### [Task objective]
Copy the passage of the post on small planets around small red stars word for word, from "Science and Religion" to "evidence of life.".

### [Selected passage]
The Search for Extraterrestrial Civilizations

star field


Number of Civilizations

Search for Exoplanets      

Search for Intelligence

Exoplanet Religion 

Science and Religion         

 Home                               News 

 

Small Planets Around Small Red Stars

Posted July 26, 2013

There are likely to be many more Earth-size planets in the habitable zones around cool M dwarf stars than around hot G dwarf stars like the sun). Although the average number of habitable-zone planets per M dwarf is lower, there are thought to be many more M dwarfs than sun-like stars in our local region of the Galaxy. These planets, which are cooler and 45 per cent smaller than the Sun, also have observational advantages over G stars in the search for planets in habitable zones. These population numbers and advantages are important in selecting planetary atmospheres for future ground and space telescope searches for evidence of life.

A recent estimate puts planets between 0.5 and 1.4 Earth radii in size occurring in habitable zones at a rate of 0.15 planets per cool type M dwarf star, within an error range of +0.13 and – 0.06. These figures come from Courtney D. Dressing and David Charbonneau of the Harvard Smithsonian Center for Astrophysics. They used data in the Kepler Input Catalog to provide improved estimates for M dwarfs with temperatures below 4,000K.They found 3897 such stars, including 64 associated with 95 candidate planets.

### [Data lines]
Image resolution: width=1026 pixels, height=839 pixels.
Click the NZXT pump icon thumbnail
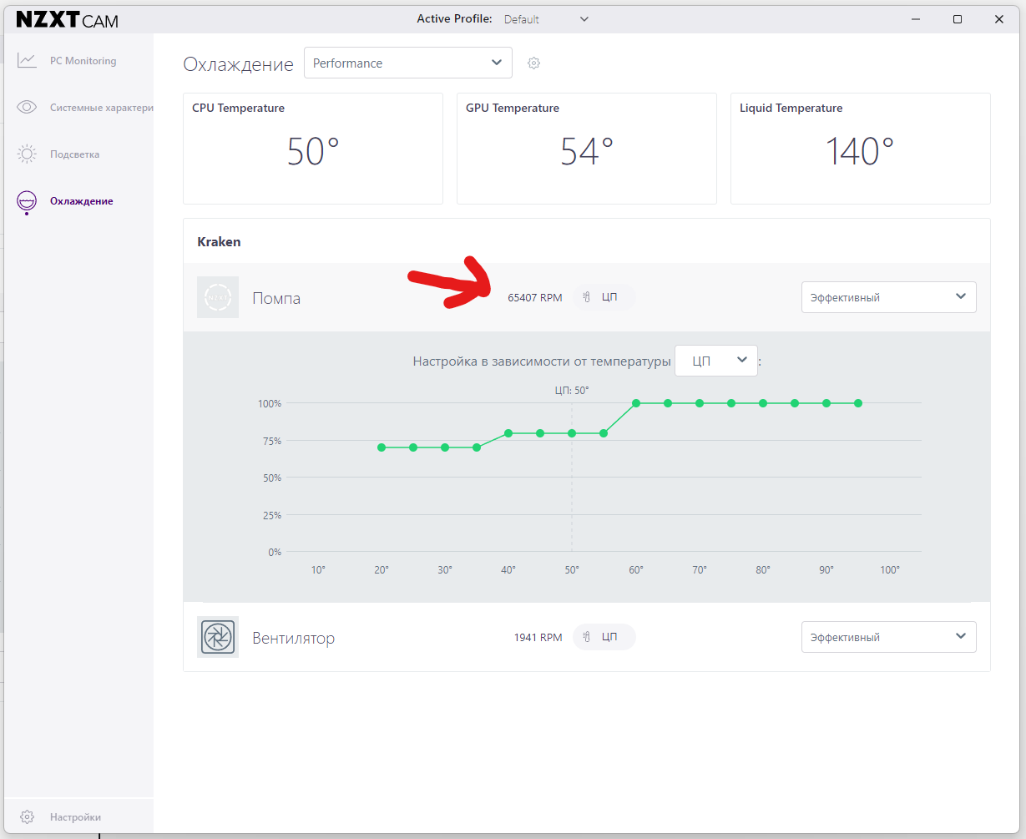218,297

### [In response]
Science and Religion         

 Home                               News 

 

Small Planets Around Small Red Stars

Posted July 26, 2013

There are likely to be many more Earth-size planets in the habitable zones around cool M dwarf stars than around hot G dwarf stars like the sun). Although the average number of habitable-zone planets per M dwarf is lower, there are thought to be many more M dwarfs than sun-like stars in our local region of the Galaxy. These planets, which are cooler and 45 per cent smaller than the Sun, also have observational advantages over G stars in the search for planets in habitable zones. These population numbers and advantages are important in selecting planetary atmospheres for future ground and space telescope searches for evidence of life.